- PROBLEM DESCRIPTION -
If a line in the entries below includes the string "will", copy it out.
■ ■ ■ ■ ■
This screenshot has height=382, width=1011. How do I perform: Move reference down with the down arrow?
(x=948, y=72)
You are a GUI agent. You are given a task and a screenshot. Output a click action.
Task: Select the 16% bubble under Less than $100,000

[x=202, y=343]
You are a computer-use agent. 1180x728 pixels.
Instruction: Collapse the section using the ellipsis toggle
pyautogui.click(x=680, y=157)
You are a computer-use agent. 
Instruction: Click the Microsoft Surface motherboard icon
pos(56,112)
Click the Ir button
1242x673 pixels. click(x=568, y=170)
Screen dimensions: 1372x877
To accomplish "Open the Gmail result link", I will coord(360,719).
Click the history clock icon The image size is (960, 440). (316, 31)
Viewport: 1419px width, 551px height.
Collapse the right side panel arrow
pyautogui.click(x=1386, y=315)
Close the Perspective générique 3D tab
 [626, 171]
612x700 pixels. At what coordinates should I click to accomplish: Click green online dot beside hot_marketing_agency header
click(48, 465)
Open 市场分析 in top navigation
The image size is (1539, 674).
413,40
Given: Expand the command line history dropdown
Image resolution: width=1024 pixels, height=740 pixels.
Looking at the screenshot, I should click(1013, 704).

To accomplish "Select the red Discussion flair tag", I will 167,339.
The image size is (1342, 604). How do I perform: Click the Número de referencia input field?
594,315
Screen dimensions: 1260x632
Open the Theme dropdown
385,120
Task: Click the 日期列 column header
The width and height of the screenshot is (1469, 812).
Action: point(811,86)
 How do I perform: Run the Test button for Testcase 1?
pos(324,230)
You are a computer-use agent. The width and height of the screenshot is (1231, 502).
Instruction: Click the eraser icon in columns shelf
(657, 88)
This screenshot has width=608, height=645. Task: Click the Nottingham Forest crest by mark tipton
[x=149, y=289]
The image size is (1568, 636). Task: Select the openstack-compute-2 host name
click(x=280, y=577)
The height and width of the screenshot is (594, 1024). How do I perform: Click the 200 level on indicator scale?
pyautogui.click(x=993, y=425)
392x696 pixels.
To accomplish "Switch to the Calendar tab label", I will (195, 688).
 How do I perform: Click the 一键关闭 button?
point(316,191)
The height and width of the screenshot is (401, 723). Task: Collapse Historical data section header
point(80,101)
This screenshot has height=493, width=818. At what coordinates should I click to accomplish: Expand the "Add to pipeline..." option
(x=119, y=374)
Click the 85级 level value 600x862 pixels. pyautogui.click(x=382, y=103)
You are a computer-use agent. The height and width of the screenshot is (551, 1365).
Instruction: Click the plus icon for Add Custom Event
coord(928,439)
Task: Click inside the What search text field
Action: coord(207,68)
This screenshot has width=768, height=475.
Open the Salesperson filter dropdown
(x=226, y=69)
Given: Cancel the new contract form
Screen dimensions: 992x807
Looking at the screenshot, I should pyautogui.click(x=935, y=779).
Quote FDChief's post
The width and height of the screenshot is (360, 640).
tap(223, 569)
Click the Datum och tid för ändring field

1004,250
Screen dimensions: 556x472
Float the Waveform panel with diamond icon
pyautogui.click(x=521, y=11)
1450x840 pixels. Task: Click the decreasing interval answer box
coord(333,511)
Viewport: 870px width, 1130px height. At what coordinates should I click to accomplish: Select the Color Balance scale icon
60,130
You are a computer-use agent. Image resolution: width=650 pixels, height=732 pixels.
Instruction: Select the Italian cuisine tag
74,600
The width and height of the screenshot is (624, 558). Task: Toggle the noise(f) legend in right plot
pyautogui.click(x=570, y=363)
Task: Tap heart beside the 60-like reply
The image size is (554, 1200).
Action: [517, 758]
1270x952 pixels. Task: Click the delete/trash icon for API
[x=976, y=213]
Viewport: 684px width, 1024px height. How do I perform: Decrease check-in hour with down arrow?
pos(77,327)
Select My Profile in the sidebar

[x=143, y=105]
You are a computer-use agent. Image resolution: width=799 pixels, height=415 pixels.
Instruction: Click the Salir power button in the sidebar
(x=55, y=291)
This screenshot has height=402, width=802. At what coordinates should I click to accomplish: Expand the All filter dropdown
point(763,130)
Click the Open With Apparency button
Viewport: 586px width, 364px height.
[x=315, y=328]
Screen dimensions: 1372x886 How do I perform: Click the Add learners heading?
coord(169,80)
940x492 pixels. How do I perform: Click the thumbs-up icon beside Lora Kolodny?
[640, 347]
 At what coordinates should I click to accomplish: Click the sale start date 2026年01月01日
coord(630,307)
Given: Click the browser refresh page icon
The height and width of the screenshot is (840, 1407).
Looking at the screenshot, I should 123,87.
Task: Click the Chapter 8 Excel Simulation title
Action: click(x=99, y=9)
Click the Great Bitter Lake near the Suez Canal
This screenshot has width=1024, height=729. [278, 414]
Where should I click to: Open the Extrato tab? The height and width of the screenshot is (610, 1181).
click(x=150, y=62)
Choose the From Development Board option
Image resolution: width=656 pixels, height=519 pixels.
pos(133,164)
■ ■ ■ ■ ■
- RESPONSE TO THE TASK -
To accomplish "Open the Gmail result link", I will coord(360,719).
To accomplish "Select the red Discussion flair tag", I will 167,339.
To accomplish "Switch to the Calendar tab label", I will (195, 688).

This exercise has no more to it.